For instance, the US FDA is dedicating a core part of its digital strategy to exploring how to advance the agency’s predictive capabilities. AI and machine learning tools are expected to enable the mining of a large volume of heterogeneous data and therefore, help to anticipate and mitigate foodborne risks.
You may be wondering:
What does the food industry think about this technology?
Let me share what a colleague from a large European food manufacturer recently told me:
“There are so many predictive analytics solutions out there;
but they’re still looking for a problem to solve.”
If you think they sound skeptical, you are right.
People working in the food industry hear about A New Amazing Tech That Will Change Your Life very often – maybe too often. Colleagues working for food manufacturers and retailers wonder whether predictive analytics can really help them in food safety incident prevention. They want to transform how they choose and prioritize preventive measures.
They wonder if AI-powered tools can help predict food risks before they occur.
Very often, they are rather suspicious that this concept might evolve into yet another overrated technology hype. Many say that early proofs of concept have proven to be ineffective and costly in terms of in-house efforts. Others seem particularly cautious about whether they should invest in such technologies, especially in times of a global recession and reduced budgets.
I wanted to better understand what the food industry thinks about predictive analytics.
So, I asked.
Luckily enough, over the past few months, we have been exploring the applicability and value of predictive analytics in food integrity scenarios. We are currently working on this project with three prestigious partners: the team of Prof. Chris Elliott from Queen’s University of Belfast, the food authenticity testing startup Bia Analytical Ltd., and the scientific modelling & data analytics leader Creme Global.
In the context of this collaboration, we have set up an Industry Innovation Group on Predictive Analytics for Food Integrity. This is an informal group of industry experts that are interested in following the partnership’s work, participating in shaping requirements, and learning how predictive analytics could work for ingredients and raw materials of high importance to their business. As of today, they come from over 20 companies of different types and sizes.
We asked this group a very simple, but an important question: “What is your experience with predictive analytics?”
Their response was extremely interesting:
Almost 45% said that they have heard and read a lot about predictive analytics, but they haven’t tried it yet.

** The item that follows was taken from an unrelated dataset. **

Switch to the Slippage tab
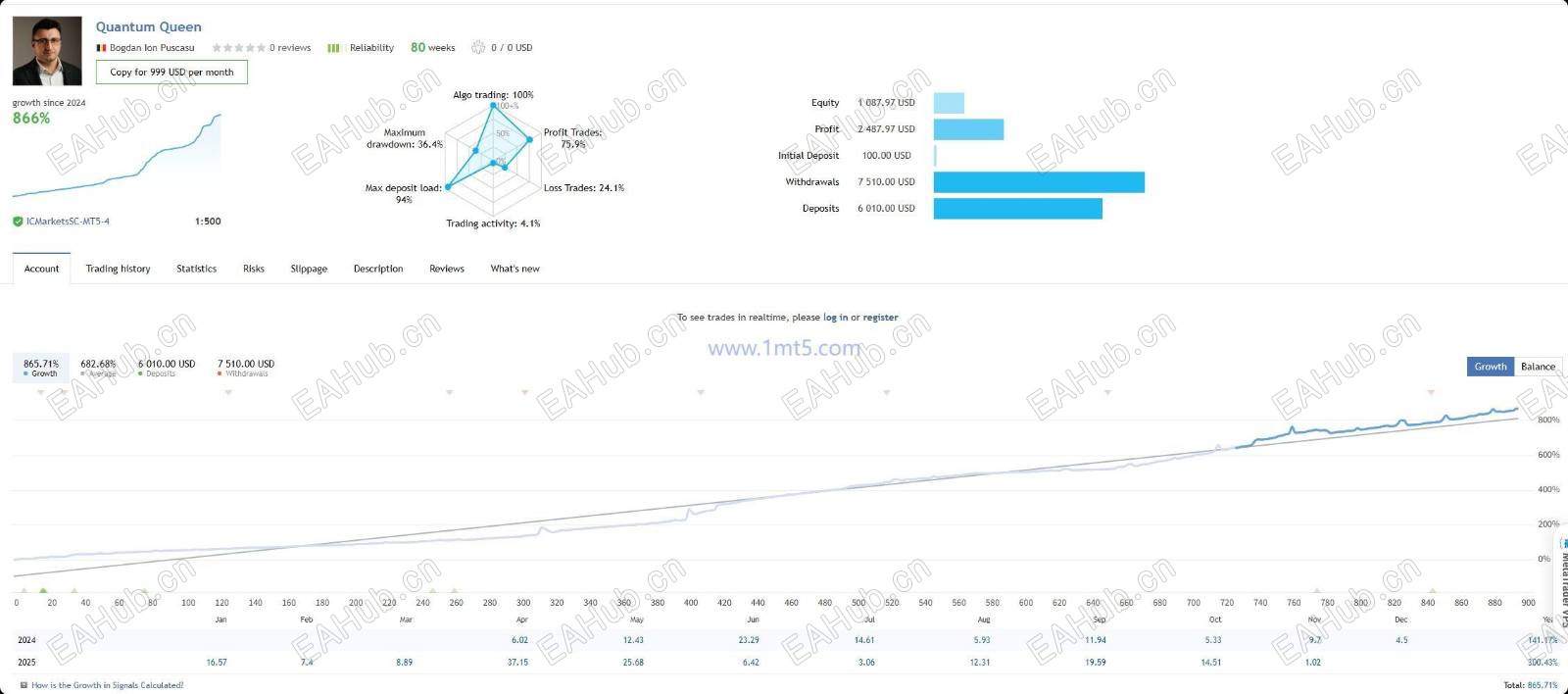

I see tremendous value in enhancing the predictive capabilities of food risk assessment and prevention. I also believe that there is an untapped potential in the way that AI-powered prediction machines can help us anticipate and mitigate food risks.

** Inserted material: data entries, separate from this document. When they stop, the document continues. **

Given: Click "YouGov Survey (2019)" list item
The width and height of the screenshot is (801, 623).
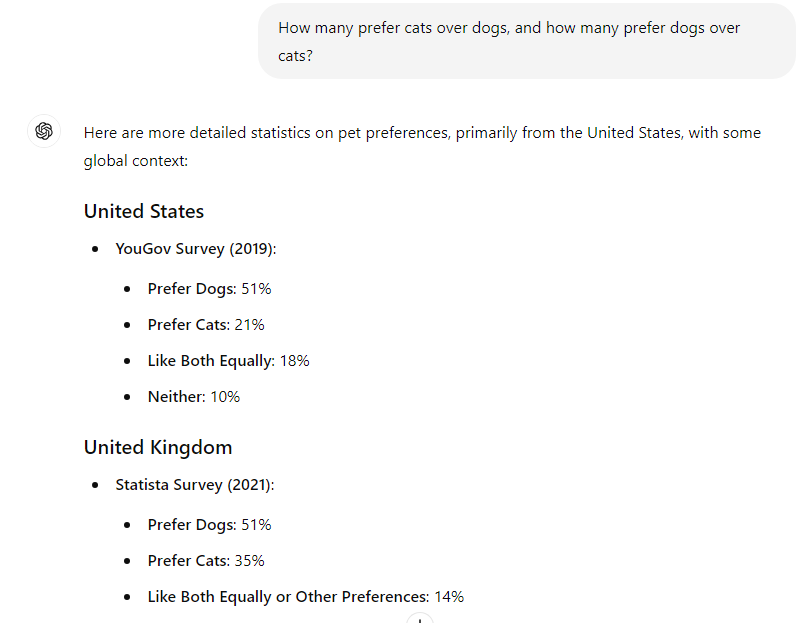Looking at the screenshot, I should [x=195, y=249].
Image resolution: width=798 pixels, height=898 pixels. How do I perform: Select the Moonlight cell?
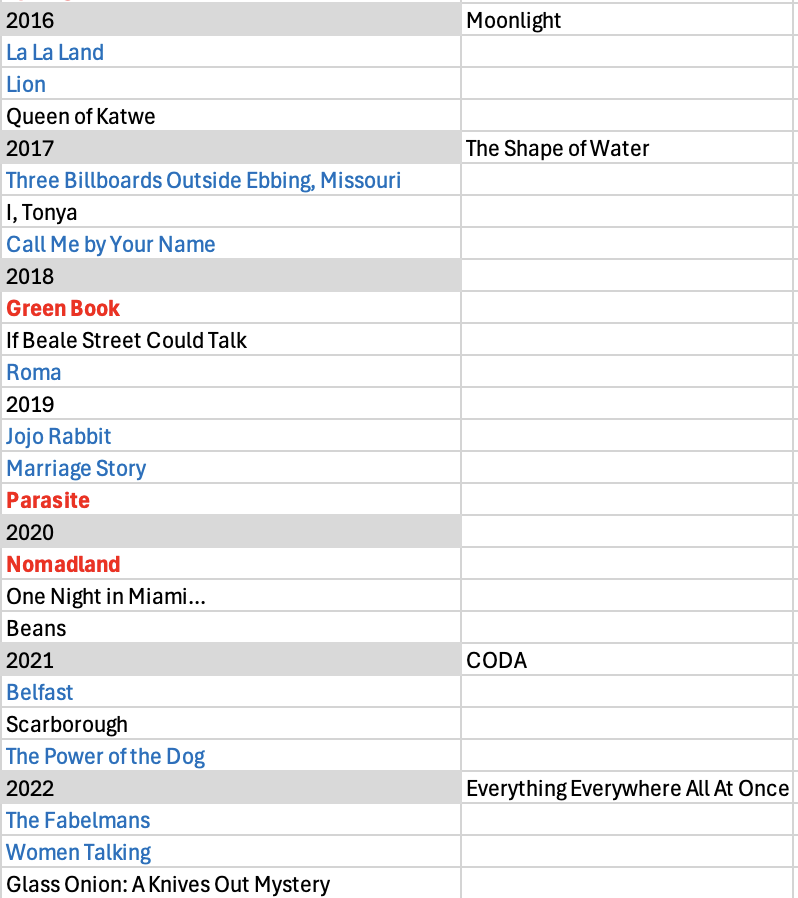514,20
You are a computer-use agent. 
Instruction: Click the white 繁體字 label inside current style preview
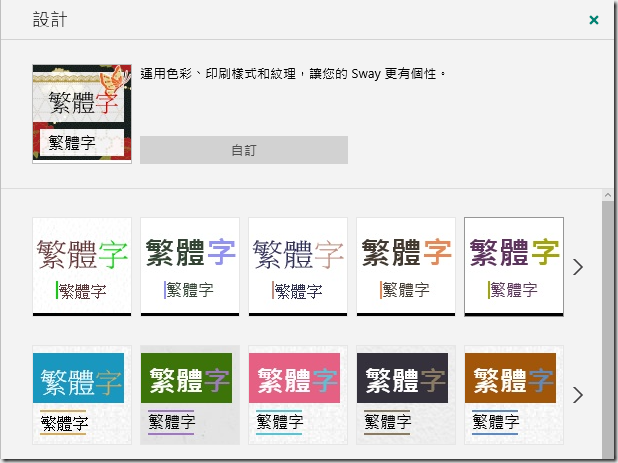tap(72, 143)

On the other hand, training, deploying and operating a reliable predictive analytics solution for food safety is not as simple as it may initially seem.
What I hear from the industry is that companies want to give this technology a serious chance. They are already devoting significant budget to it as they know it will lead to better decision making and a competitive advantage.

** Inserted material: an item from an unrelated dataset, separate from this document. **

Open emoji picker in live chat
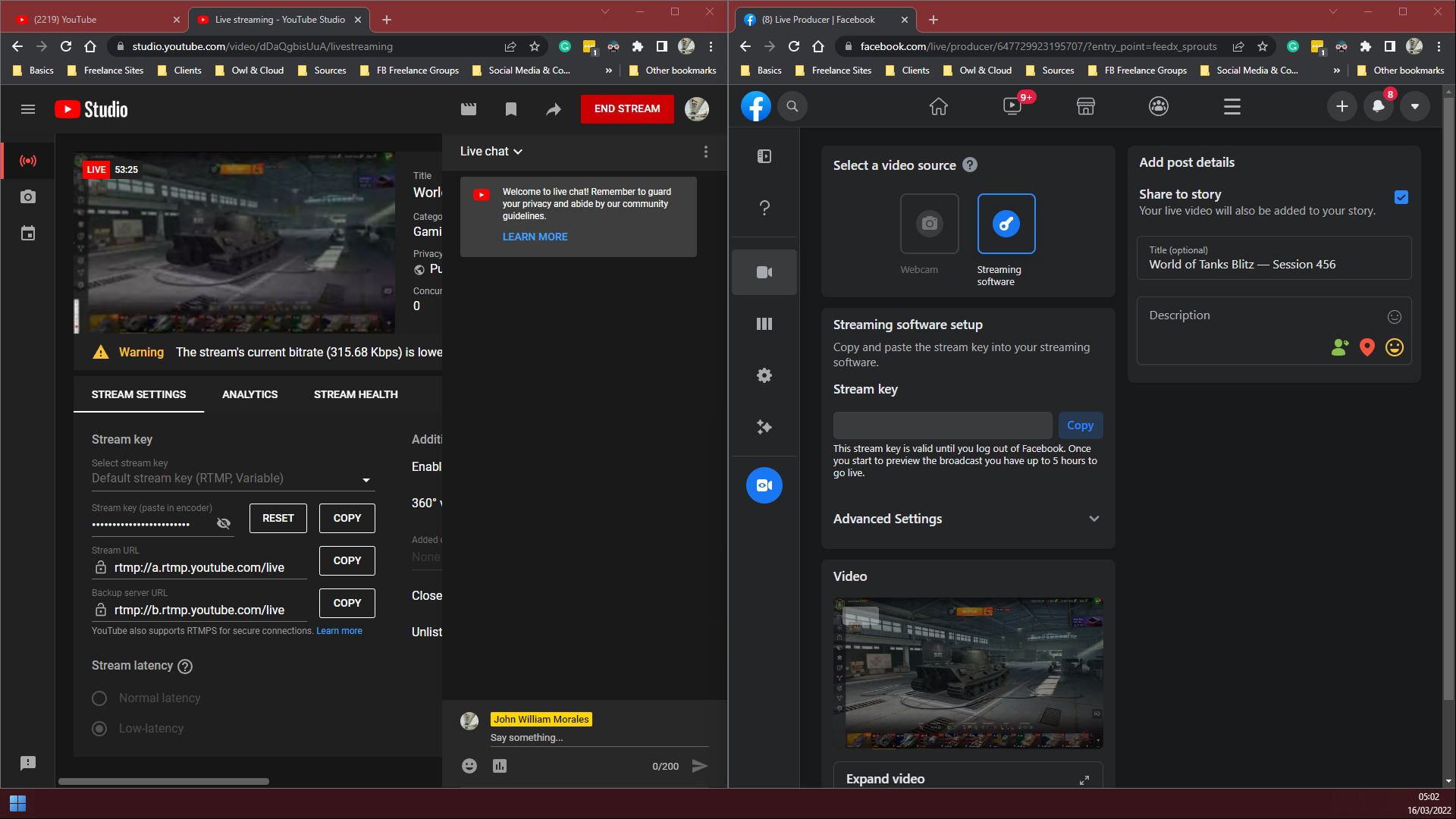 (x=469, y=766)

On the other hand, they also say:
- They do not have time to experiment with immature, incomplete solutions that have no clear objectives.
- They need reliable, consistent, well thought out tools and services will support people in existing tasks and decision making.
- They are looking for tools that will help them save time, prevent risks, and manage resources effectively.
- They are keen to use solutions that can work next to the human experts, providing recommendations that will support food safety professionals in their decision making process.
Simply put: the food industry is looking for reliable predictive analytics solutions that can be applied in real-life business settings, to help solve every day food safety challenges.